Repenser le service public

(extrait du rapport page 76)

Le numérique volant au secours du service public n’est pas une figure nouvelle. Si la dématérialisation des démarches en ligne a bien progressé, la transformation numérique reste incomplète. Le déploiement de l’IA est une opportunité pour relancer cette transformation, à condition de lever les freins qui continuent d’empêcher une réelle transformation numérique du service public. Car ce sont les mêmes freins qui empêcheront de tirer parti de l’IA et de parier sur un foisonnement d’initiatives.

Le service public devrait être un des premiers bénéficiaires du numérique. De fait, du point de vue du citoyen, la dématérialisation des services publics et de leurs démarches a largement progressé ces dernières années. Plus des trois quarts des 250 procédures les plus utilisées sont dématérialisés, et 79 % des Français pensent que la dématérialisation des services publics leur simplifie la vie. Mais elle s’est accompagnée pour certains d’un sentiment de déshumanisation et d’éloignement du service public. Pour les agents publics, cette dématérialisation a des effets ambigus, notamment car ils sont encore 51 % à trouver leur environnement numérique moyen (32 %), mauvais (14 %) ou médiocre (5 %).

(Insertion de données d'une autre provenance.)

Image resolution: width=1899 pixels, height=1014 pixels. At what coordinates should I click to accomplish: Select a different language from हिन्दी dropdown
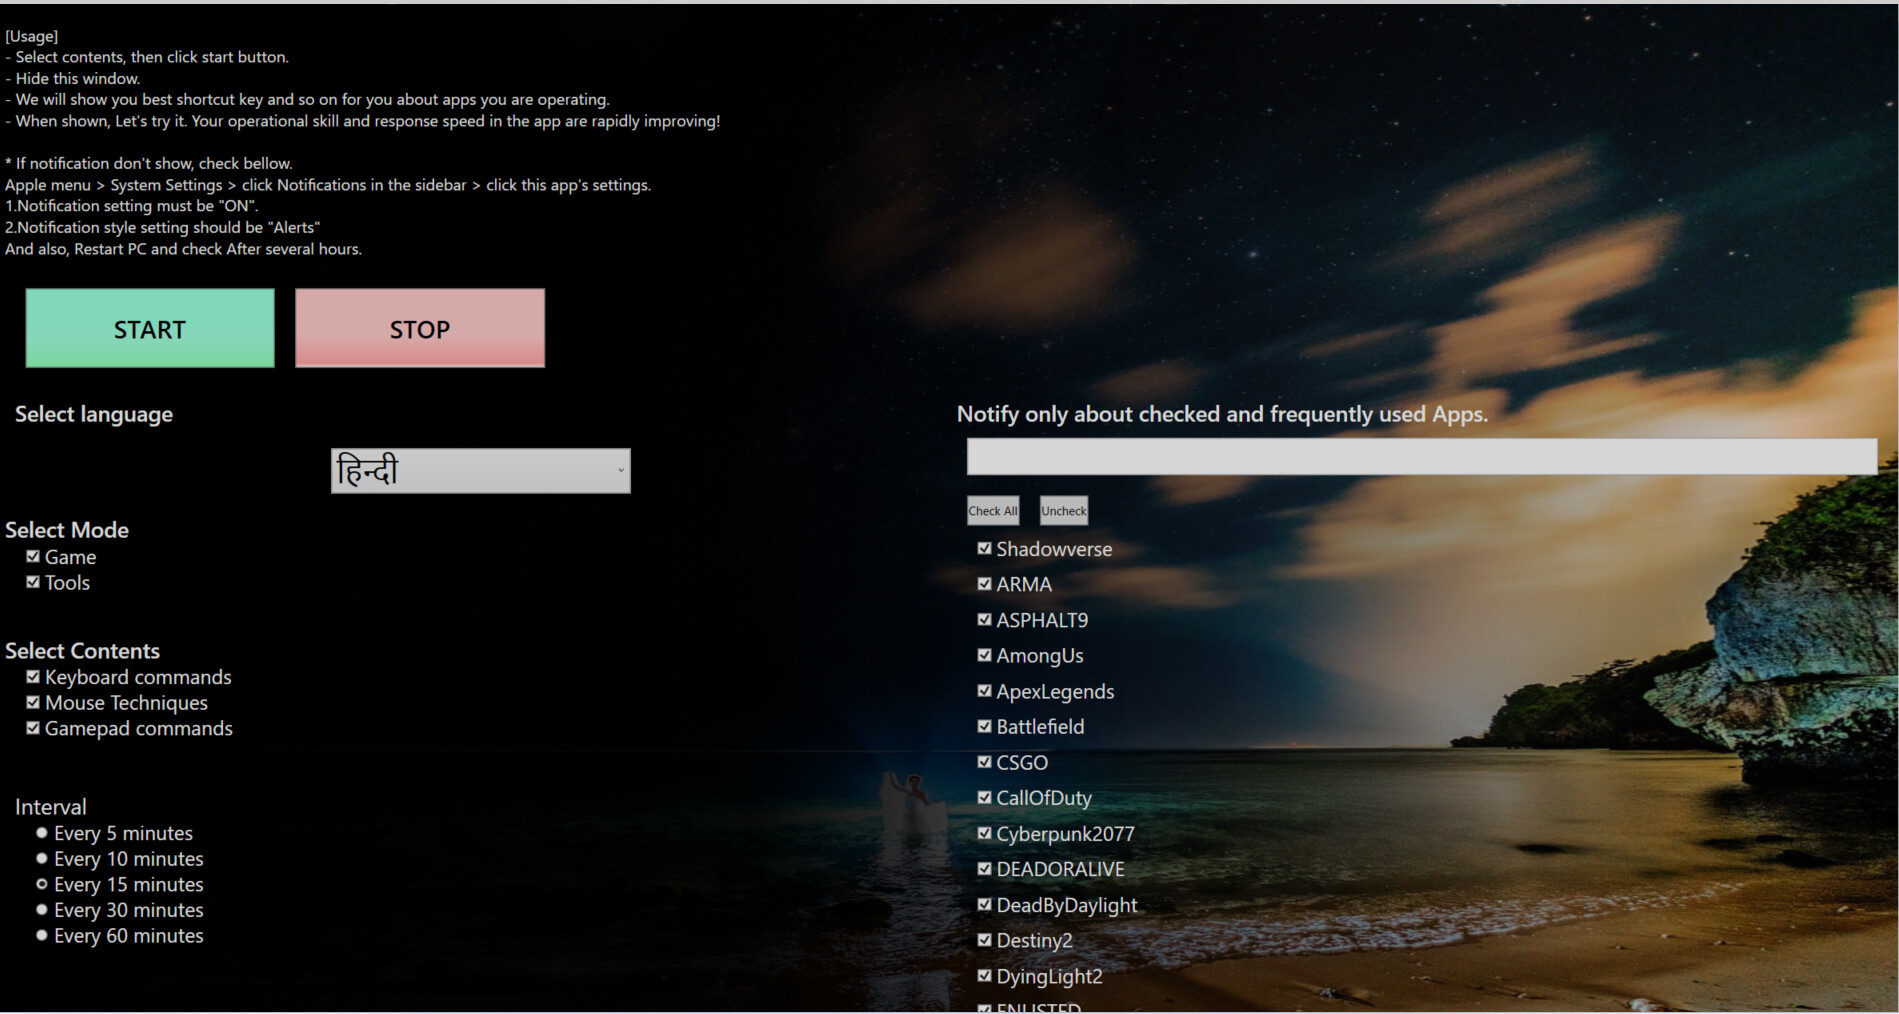point(480,470)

Trop souvent, la transformation numérique s’est arrêtée à la dématérialisation des démarches, sans transformer en profondeur la circulation de l’information, ou le traitement des demandes.

Les promesses de personnalisation (et donc d’humanisation) du service public, de rapidité de traitement, de simplification du travail des agents n’ont pas été tenues. Les démarches à réaliser à la naissance d’un enfant sont nombreuses et complexes, et il reste frustrant de devoir apporter à chaque service public les pièces justifiant qu’un enfant est né, et qu’il est bien le vôtre. Certes, des initiatives prometteuses sont en cours (« Dites-le nous une fois », « administration proactive », etc.), mais la frustration est d’autant plus grande qu’en comparaison nos vies numériques sont de plus en plus intégrées.

L’IA est l’occasion pour les services publics d’aller plus loin dans leur transformation. Elle promet en effet de personnaliser le service public, de le rendre plus efficient, et l’IA générative promet de fluidifier la communication avec les utilisateurs.